あたしのお母さんはすごく綺麗な長い黒髪を持っている。

 その髪に憧れて、あたしも小さい頃から長髪にし続けていた。

 お母さんが好きな髪型だから、ってことで、あたしは前髪を真っ直ぐ横にカットし、左右の前髪に繋がるサイドの髪も一房ずつ肩の少し上辺りで真っ直ぐに切り揃えた、いわゆる「姫カット」の髪型をしている。

 平安時代の女の子みたい、とか、変わった髪形ってよく言われるけど、お母さんがこの髪型が大好きって言うから、あたしも気に入っていた。

 あたしの髪の色は、お母さんが言うには「カラスの濡れ羽」のような黒い綺麗な色をしているらしい。

 お母さんの髪の方が綺麗だとあたしは思うけれど、お母さんはあたしのほうが若いんだから綺麗なのよと笑ってよく言ってくれたっけ。

 入院中、あたしはお母さんの髪をしょっちゅう洗ってあげたり、ブラシを通して綺麗にしてあげたり、三つ編みを結んであげたりして色々と楽しませようと頑張っていた。

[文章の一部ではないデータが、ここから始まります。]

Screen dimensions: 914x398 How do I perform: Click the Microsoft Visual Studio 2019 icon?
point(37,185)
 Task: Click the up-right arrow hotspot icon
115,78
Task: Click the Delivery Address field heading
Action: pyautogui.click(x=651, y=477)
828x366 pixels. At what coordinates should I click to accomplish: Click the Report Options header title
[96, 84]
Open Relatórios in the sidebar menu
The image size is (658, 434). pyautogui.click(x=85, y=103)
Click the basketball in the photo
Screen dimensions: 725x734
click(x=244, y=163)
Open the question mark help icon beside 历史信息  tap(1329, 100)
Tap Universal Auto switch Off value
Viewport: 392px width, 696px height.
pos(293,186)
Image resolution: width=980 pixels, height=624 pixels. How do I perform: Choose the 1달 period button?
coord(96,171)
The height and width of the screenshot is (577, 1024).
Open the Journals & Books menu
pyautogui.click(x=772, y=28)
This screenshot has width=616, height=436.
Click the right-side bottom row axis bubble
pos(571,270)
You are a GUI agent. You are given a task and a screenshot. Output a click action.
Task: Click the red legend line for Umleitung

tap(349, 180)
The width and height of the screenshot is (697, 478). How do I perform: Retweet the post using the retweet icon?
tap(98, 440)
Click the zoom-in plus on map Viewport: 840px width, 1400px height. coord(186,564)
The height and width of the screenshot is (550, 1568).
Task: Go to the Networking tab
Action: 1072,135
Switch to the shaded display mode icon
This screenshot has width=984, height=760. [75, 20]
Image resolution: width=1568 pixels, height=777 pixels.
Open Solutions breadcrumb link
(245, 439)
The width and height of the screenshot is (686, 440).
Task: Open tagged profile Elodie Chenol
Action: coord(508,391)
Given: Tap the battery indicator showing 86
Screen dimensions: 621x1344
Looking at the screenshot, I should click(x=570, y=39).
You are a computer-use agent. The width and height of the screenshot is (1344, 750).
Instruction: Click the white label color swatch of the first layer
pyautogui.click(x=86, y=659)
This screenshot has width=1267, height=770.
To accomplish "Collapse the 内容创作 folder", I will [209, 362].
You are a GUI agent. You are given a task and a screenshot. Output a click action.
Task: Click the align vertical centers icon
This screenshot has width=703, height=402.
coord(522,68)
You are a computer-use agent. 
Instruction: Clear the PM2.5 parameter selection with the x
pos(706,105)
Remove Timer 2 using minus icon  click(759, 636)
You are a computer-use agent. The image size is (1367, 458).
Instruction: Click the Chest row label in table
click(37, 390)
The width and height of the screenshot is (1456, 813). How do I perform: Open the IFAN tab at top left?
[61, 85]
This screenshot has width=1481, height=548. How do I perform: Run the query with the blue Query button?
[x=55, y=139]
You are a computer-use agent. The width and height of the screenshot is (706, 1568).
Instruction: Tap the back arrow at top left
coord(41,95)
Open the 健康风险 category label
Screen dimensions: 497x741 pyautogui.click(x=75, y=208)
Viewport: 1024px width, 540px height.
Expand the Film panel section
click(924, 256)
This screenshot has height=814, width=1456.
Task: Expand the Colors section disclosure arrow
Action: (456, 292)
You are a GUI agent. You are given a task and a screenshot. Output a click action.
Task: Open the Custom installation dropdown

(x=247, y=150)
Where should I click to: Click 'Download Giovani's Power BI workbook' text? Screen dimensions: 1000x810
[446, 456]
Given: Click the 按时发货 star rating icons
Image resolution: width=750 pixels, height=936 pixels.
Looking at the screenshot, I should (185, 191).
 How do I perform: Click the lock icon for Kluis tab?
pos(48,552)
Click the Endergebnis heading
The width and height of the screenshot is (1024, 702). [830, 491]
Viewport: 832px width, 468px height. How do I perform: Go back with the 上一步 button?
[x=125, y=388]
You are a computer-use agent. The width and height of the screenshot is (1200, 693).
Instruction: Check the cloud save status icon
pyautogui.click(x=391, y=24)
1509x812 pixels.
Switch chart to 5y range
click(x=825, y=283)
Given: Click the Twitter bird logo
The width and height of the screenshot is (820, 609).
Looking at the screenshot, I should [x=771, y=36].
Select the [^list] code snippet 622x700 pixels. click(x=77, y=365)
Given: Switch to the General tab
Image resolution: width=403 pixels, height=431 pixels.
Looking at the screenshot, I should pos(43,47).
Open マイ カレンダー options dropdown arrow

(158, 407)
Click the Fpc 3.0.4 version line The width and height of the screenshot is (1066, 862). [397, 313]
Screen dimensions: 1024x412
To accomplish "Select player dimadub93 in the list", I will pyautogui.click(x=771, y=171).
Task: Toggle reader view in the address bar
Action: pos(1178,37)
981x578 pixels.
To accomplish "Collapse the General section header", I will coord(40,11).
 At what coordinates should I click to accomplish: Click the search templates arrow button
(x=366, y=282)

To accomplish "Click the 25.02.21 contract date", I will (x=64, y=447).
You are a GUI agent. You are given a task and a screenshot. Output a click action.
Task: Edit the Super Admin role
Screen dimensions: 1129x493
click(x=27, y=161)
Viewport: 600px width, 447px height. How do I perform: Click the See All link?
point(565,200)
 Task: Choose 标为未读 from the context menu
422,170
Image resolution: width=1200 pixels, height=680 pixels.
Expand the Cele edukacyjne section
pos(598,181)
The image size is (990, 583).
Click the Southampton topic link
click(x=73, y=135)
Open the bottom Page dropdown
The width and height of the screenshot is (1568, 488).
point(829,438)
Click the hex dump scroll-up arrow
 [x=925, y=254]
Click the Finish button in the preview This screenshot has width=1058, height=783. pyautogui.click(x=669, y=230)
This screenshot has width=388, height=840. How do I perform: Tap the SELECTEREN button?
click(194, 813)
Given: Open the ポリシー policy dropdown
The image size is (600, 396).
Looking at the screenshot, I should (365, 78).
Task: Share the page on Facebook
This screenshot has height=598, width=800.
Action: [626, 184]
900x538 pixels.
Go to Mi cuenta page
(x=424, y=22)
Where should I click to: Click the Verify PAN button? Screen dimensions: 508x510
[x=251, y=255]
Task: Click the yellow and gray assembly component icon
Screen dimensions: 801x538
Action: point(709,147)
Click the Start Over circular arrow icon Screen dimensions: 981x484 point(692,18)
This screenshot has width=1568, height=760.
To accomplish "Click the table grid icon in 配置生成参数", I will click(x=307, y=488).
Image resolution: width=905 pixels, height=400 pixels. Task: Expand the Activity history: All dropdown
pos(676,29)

 あたしが綺麗にしてあげると、お母さんはいつも「ありがとう」って言って微笑む。

 そして、お母さんは大好きだって言ってくれるあたしの髪に優しく触れ、撫でてくれる。

 このときの仕草があたしはたまらなく大好きで、撫でられるといつまでもそうされたい気持ちでうっとりとあたしは微笑んだ。

「この綺麗な髪形がいつまでも似合う、姫のような女の子になりなさいね」

 撫でながら、いつもお母さんは優しくそう言ってくれる。

 あたしは笑っていつも「分かったわ」と頷いていた。